Yes. The ABH12's hard anodised finish is elegant and professional-looking — it is designed to move directly from the cooktop to the dining table for serving. The reinforced fibreglass handles stay cool and provide a secure grip for carrying the handi to the table. Serving biryani directly from the cooking vessel retains heat, concentrates presentation, and reduces the number of vessels to clean after the meal.
The ABH12 carries a 5-year guarantee from the date of purchase from Hawkins Cookers Limited. For warranty service, contact Hawkins at service@hawkinscookers.com or (022) 24 440 807.
The Futura Bigboy Biryani Handi is available in 8 litre (ABH8/NBH8) and 12 litre (ABH12/NBH12) capacities — both available in polished hard anodised (ABH) and nonstick (NBH) variants. For smaller household biryani portions (4–6 persons), the Futura Cook n Serve Handi (ACH range) in 3.5L, 5L, and 7L sizes may be more appropriately sized.

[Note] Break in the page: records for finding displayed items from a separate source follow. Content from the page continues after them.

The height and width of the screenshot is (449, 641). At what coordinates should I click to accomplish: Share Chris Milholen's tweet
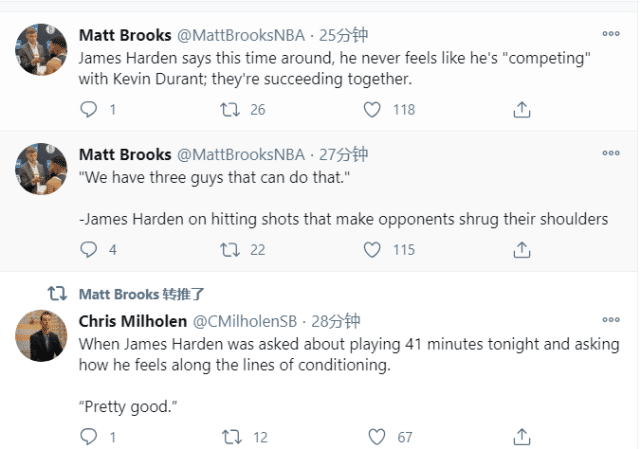tap(520, 436)
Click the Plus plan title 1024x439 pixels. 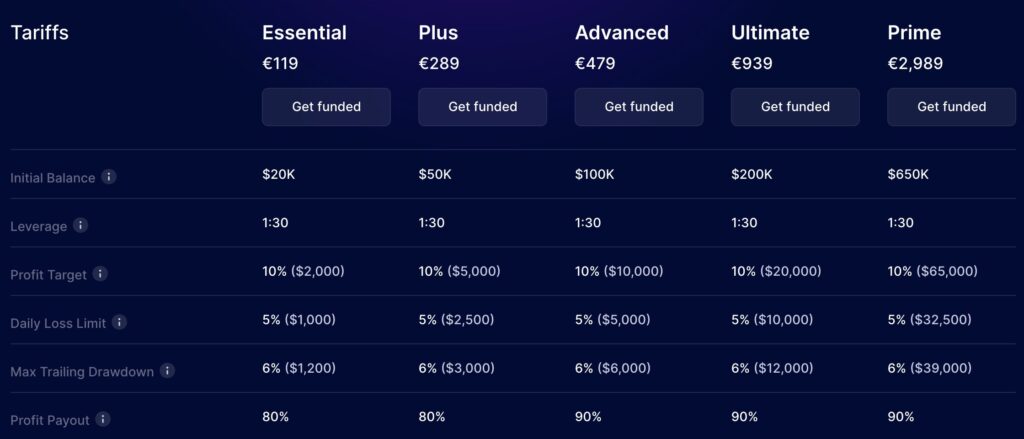[x=438, y=33]
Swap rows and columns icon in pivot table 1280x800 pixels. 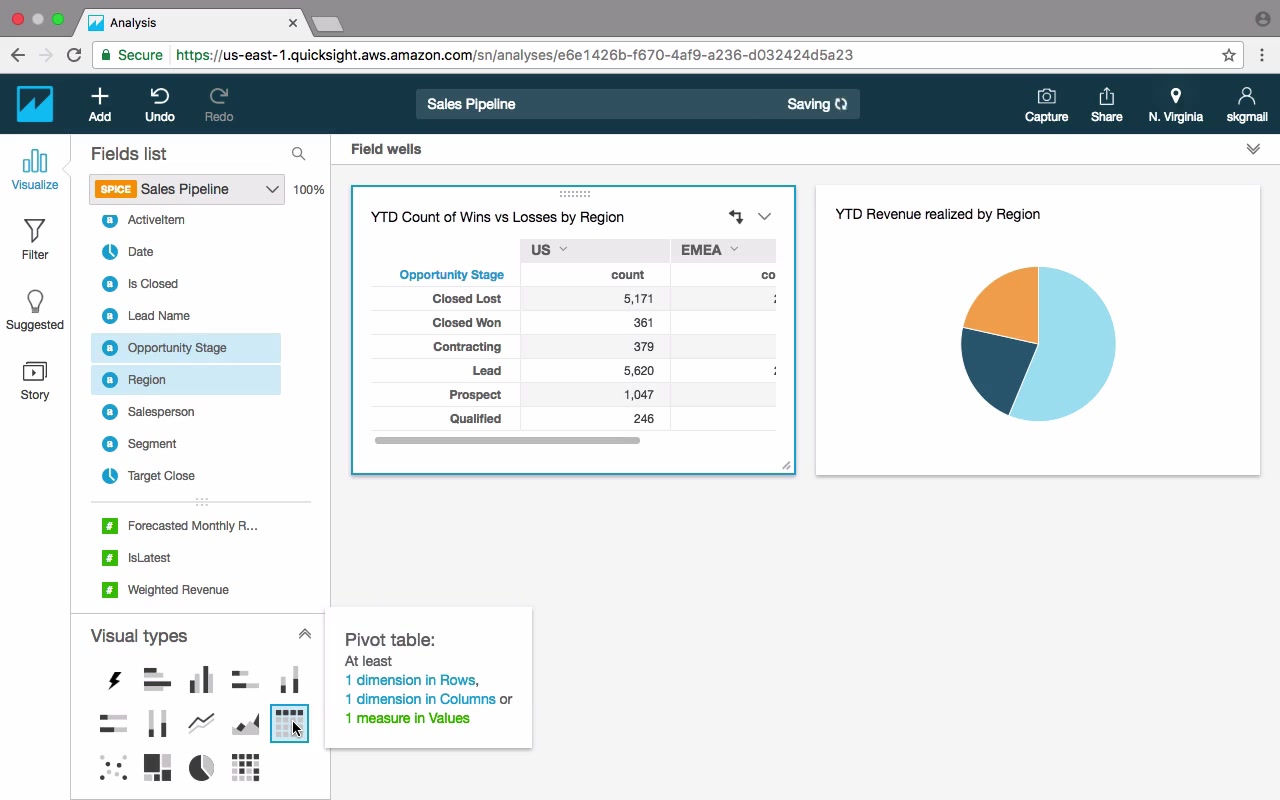click(736, 216)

Dum cooking is the final stage of biryani preparation where the pot is sealed and placed on a very low flame (or hot coals) so the ingredients cook slowly in their own trapped steam. This gentle, enclosed cooking allows the rice to fully absorb the spiced meat juices, creates the characteristic fluffy, separate grain texture, and develops the deep layered flavour that distinguishes dum biryani. The ABH12's unique lid design — which recirculates condensed steam back into the food — enhances this effect by creating a self-sustaining moisture cycle inside the vessel, producing more flavourful, evenly moist biryani than a conventional lid allows.